--- Document text ---
Our voices have not been raised, except in support of the powerful, our peculiar silence, but to approve of the injustices committed. With the shift to the outward aspect of Armenian Diaspora’s ethnocentric as well as personal comfort and expediency politics, I would like to momentarily focus on the tragic story of Neda Agha-Solatn, the young Iranian woman who was gunned down in cold blood while protesting Iran’s much contested presidential election of Summer 2009. Ms. Agha-Solatan’s case could be likened to the eye of the storm that has since enveloped Iranian society, months beyond President Ahmadinezhad’s inauguration. People inside and outside Iran have broadly mourned Neda’s death.

Posthumously, university scholarships have been established abroad to honor her memory, and The Times of London has named her person of the year, “a symbol of justice unserved.” Meanwhile a smaller group of pro-government activists inside the country have retorted by blaming those they call “Agents of the West” for the fatal incident.

My own reasons to choose this case are both personal and societal. In the latter instance, the sheer human impact of Neda’s death offers a new opportunity to unlock the clutches that frequently impound us within the boundaries of our ethnic, national, and religious identities.
--- Data provided ---
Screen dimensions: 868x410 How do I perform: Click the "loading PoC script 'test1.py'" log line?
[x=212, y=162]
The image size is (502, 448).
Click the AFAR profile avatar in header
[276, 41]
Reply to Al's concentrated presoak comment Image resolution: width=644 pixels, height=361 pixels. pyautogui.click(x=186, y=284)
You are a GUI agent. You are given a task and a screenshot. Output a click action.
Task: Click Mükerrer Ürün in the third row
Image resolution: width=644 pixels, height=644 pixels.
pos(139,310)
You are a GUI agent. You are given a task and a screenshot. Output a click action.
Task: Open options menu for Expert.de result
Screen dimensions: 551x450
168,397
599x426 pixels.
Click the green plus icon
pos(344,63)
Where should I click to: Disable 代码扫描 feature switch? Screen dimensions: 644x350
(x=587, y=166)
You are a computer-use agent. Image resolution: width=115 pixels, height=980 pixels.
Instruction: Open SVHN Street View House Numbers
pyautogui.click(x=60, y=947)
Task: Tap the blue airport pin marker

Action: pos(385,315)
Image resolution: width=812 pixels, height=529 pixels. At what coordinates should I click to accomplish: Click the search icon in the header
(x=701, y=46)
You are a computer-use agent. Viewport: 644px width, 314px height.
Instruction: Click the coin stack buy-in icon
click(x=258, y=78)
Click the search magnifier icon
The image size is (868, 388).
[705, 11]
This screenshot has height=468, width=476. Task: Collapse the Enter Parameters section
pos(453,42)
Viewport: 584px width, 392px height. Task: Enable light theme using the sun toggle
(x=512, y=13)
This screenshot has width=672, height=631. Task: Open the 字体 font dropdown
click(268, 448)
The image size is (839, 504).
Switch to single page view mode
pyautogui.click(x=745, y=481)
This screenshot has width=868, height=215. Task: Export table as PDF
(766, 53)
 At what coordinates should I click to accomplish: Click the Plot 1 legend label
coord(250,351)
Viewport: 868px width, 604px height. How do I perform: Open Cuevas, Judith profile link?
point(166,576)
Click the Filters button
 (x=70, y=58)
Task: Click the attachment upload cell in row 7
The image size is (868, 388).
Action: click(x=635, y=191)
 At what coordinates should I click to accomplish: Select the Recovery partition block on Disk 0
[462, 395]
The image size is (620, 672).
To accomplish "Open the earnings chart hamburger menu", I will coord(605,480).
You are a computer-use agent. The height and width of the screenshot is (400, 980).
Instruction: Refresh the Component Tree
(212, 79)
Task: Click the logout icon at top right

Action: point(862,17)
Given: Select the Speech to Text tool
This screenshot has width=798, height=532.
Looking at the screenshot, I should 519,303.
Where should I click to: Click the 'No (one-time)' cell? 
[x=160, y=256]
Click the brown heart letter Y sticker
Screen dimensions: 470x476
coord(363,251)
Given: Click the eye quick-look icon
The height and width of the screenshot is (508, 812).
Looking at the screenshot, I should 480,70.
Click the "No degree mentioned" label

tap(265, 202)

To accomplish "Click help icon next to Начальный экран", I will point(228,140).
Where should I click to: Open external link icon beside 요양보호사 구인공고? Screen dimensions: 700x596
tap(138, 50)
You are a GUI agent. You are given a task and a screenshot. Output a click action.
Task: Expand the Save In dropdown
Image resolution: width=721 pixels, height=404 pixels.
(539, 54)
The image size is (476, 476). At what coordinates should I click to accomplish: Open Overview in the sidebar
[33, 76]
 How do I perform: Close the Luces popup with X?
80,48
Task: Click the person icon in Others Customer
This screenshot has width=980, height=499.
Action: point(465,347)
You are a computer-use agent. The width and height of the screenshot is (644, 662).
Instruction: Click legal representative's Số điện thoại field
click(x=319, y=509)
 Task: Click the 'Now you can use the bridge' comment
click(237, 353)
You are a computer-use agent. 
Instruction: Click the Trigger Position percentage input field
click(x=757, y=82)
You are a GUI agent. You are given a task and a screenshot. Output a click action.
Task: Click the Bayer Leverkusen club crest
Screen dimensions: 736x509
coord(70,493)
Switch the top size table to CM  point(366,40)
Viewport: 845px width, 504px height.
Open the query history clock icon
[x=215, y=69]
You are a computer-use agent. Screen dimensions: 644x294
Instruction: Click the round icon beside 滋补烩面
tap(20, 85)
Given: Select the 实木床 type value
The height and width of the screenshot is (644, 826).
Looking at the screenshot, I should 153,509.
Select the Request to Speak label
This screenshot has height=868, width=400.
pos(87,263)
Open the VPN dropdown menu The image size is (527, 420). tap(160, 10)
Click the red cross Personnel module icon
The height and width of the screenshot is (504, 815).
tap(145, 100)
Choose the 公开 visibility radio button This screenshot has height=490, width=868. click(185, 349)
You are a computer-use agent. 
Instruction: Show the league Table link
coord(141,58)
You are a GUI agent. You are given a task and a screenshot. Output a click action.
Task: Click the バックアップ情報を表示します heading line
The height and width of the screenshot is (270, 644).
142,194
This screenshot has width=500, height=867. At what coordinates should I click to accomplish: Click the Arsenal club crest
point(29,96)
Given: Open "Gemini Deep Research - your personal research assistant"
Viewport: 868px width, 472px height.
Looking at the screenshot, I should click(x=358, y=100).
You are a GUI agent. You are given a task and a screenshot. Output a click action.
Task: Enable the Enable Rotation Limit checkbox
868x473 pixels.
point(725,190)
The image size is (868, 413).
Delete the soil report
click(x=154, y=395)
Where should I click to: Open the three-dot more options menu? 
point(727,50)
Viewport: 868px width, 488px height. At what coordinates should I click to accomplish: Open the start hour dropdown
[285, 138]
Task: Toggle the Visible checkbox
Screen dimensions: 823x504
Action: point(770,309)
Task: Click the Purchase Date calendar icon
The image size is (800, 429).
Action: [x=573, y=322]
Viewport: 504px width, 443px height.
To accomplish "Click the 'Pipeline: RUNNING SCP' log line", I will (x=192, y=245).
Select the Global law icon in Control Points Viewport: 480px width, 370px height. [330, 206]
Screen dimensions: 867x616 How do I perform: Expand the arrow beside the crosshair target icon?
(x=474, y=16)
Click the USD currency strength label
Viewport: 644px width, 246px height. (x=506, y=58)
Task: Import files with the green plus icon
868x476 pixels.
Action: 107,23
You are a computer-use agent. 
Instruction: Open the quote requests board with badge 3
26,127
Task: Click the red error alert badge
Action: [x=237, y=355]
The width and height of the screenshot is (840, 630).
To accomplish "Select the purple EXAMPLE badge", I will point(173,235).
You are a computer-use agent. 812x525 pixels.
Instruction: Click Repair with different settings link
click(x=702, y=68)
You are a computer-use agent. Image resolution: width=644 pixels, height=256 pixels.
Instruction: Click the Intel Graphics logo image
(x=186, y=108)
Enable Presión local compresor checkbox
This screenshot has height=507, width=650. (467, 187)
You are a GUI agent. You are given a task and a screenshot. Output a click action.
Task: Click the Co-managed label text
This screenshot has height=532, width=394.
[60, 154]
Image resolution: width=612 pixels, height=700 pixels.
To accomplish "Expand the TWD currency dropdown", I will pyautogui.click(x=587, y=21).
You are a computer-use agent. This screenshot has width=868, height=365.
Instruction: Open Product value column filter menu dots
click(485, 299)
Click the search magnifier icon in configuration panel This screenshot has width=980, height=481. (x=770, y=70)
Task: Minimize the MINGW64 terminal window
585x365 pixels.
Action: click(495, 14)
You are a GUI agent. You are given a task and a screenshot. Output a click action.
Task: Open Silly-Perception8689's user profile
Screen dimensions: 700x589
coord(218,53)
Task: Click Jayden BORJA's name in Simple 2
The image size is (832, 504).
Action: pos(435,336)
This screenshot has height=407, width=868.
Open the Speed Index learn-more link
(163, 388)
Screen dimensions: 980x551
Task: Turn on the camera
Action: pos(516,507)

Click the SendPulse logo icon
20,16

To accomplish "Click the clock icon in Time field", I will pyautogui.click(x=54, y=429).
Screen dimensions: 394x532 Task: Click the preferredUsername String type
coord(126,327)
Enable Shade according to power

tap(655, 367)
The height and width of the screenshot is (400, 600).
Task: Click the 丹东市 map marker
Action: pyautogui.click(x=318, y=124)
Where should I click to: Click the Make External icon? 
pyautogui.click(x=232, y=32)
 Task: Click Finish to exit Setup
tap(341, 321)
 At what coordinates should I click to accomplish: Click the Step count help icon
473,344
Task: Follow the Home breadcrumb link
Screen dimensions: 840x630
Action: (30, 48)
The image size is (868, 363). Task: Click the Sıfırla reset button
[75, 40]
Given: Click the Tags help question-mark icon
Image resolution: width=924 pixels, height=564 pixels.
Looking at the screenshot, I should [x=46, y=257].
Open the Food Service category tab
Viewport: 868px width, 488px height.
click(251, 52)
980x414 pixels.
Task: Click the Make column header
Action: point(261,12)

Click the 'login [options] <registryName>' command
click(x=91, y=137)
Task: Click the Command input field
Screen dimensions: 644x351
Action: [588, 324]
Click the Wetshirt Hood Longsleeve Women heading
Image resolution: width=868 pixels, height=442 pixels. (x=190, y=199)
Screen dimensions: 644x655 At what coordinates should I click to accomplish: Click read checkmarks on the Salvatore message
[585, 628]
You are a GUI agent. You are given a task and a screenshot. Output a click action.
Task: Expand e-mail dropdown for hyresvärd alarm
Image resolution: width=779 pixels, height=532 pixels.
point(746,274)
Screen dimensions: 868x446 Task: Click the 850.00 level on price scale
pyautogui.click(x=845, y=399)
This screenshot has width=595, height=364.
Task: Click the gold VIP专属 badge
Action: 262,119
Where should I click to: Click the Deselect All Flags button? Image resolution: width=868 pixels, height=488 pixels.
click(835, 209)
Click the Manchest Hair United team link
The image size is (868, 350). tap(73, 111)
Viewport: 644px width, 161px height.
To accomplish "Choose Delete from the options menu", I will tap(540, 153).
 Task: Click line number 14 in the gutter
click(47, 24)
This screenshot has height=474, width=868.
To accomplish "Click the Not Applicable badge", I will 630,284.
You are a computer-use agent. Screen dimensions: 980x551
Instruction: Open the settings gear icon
---
→ **Written tasks**
A – In the passage about Neda's death, what did The Times of London name her?
B – From the passage about Neda's death, set down word for word the part that begins at the words "Posthumously, university scholarships" and stops after "the fatal incident.".

→ **Results for each task**
A – The Times of London named her person of the year, "a symbol of justice unserved."

B –
Posthumously, university scholarships have been established abroad to honor her memory, and The Times of London has named her person of the year, “a symbol of justice unserved.” Meanwhile a smaller group of pro-government activists inside the country have retorted by blaming those they call “Agents of the West” for the fatal incident.